Supreme Court ruling means more Clean Water Act lawsuits are likely

The U.S. Supreme Court is shown as the court meets to issue decisions May 23 in Washington, DC.

The Supreme Court opened the door to more lawsuits over the Clean Water Act in a Tuesday ruling that allowed businesses to challenge the federal government’s decisions on which wetlands and streams it can regulate.

The ruling that Army Corps of Engineers wetland determinations are reviewable by courts also offers hints about the justices’ leanings on broader, high-stakes questions about the law’s reach that the high court will likely eventually consider in lawsuits over the Obama administration’s Waters of the United States rule, which is being challenged by dozens of states, industry groups, activists and environmental nonprofits.

In Tuesday’s case, U.S. Army Corps of Engineers v. Hawkes Co., Inc., the eight active justices unanimously agreed that the determinations should be open to court review, but four offered concurring opinions outlining separate lines of reasoning for reaching that conclusion.

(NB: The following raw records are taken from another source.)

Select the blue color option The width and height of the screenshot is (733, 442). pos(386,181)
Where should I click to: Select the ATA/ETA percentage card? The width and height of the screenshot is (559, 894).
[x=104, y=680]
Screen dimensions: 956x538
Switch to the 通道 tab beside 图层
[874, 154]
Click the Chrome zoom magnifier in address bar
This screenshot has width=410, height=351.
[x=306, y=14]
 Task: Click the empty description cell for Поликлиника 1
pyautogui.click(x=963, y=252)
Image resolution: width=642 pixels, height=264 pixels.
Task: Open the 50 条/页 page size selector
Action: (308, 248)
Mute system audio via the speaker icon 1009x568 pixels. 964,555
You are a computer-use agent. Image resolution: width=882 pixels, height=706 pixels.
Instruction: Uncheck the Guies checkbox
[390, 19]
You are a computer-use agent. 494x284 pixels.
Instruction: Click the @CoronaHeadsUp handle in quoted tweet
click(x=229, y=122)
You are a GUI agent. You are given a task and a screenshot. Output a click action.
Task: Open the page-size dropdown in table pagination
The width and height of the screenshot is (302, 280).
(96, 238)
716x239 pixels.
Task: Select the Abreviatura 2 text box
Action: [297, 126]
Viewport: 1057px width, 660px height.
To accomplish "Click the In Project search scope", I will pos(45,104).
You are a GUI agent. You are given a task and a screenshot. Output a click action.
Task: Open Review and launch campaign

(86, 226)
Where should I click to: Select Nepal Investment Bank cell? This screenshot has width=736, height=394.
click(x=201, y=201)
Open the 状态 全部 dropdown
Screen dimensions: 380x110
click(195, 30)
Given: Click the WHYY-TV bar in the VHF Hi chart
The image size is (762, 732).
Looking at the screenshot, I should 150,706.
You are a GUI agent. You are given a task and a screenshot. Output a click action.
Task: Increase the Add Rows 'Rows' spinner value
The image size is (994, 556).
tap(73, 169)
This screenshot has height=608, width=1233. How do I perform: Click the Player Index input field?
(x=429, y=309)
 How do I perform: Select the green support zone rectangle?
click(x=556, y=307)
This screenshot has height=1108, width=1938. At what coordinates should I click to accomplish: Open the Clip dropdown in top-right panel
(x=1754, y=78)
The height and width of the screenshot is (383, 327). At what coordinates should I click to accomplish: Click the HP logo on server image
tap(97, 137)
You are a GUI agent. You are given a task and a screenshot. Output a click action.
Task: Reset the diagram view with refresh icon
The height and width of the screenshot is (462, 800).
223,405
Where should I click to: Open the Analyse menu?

Justice Anthony Kennedy’s opinion signaled major doubts about the government’s power under the fundamental water law. After observing during oral arguments that the Clean Water Act is perhaps “unconstitutionally vague,” Kennedy wrote Tuesday that the law “continues to raise troubling questions regarding the Government’s power to cast doubt on the full use and enjoyment of private property throughout the Nation.” That could signal trouble for WOTUS, given that the rule is pegged squarely to Kennedy’s opinion in a 2006 wetlands case that turned Clean Water Act regulation into a muddy mess.

“The fact that the ruling was unanimous shows that even the liberal justices will not automatically defer to the Obama administration’s Clean Water Act policy interpretations which impact property rights,” said Larry Liebesman, a senior adviser at Dawson and Associates and former Justice Department environmental attorney. “The ruling also suggests that the WOTUS rule will likely face similar scrutiny should it reach the Court.”

The Hawkes decision is a big win for conservatives and property rights activists who have long challenged the federal government’s broad reach under the Clean Water Act.

“Everyone who values property rights and access to justice should welcome this historic victory,” Reed Hopper, an attorney with the Pacific Legal Foundation who argued the case for Hawkes, said in a statement. The foundation also successfully argued a 2012 wetlands case in which the high court unanimously ruled that EPA compliance orders are subject to judicial review, and is among the parties challenging the new water rule.

But environmentalists argued the Hawkes ruling underscored the need for WOTUS, also known as the Clean Water Rule. Jan Goldman-Carter, who leads wetlands work for the National Wildlife Federation, said that the corps’ process “will get even more cumbersome and time consuming” if regulators have to continue making individual, case-by-case decisions about properties — now with the threat of a lawsuit hanging over each one. The new water rule, which an appeals court put on hold across the country, would place more streams and wetlands under federal protection automatically.

Hawkes Co., Inc., a peat-mining operation that had plans to mine a piece of property in Minnesota, brought the case after the Army Corps of Engineers said it would need permits because wetlands on the property were connected to the Red River of the North, roughly 120 miles away. The company argued that the process of obtaining a permit to mine the property would be prohibitively expensive, and fundamentally disagreed that the wetlands fell under federal regulation.

The Justice Department argued that the determinations are not final, binding agency decisions, and that applicants still have options after receiving a determination that their property is subject to Clean Water Act protections — namely that they can either proceed without a permit and, if the agency brings an enforcement action, challenge that in court, or they can apply for a permit and then seek judicial review of that.

Those options did not sit well with the court. “Neither alternative is adequate,” Chief Justice John Roberts wrote in the lead opinion, which was joined by six of the seven other active justices.

In part, Roberts’ opinion rested on a Memorandum of Agreement between the corps and EPA, which jointly administers the Clean Water Act, making the corps’ jurisdictional determinations “binding” for both agencies. This memorandum was key to Justice Elena Kagan, who appeared to lean toward the government during oral arguments, saying that both the federal government and regulated entities benefit from agencies being able to offer informal advice about how to interpret their regulations. In her concurring opinion, Kagan said that the memorandum “is central to the disposition of this case” because it creates a direct legal consequence to the jurisdictional determinations.

But Justice Ruth Bader Ginsburg argued that the memorandum came from left field in oral arguments — indeed, the Justice Department’s attorney had to fumble through his papers to figure out what the justices were referring to when it was first raised — and wasn’t ready to rest her opinion on it. She was the only justice not to join Roberts’ lead opinion, although she concurred in a separate opinion with the judgment that jurisdictional determinations are the government’s final say on the issue, and thus should be reviewable under the Administrative Procedures Act.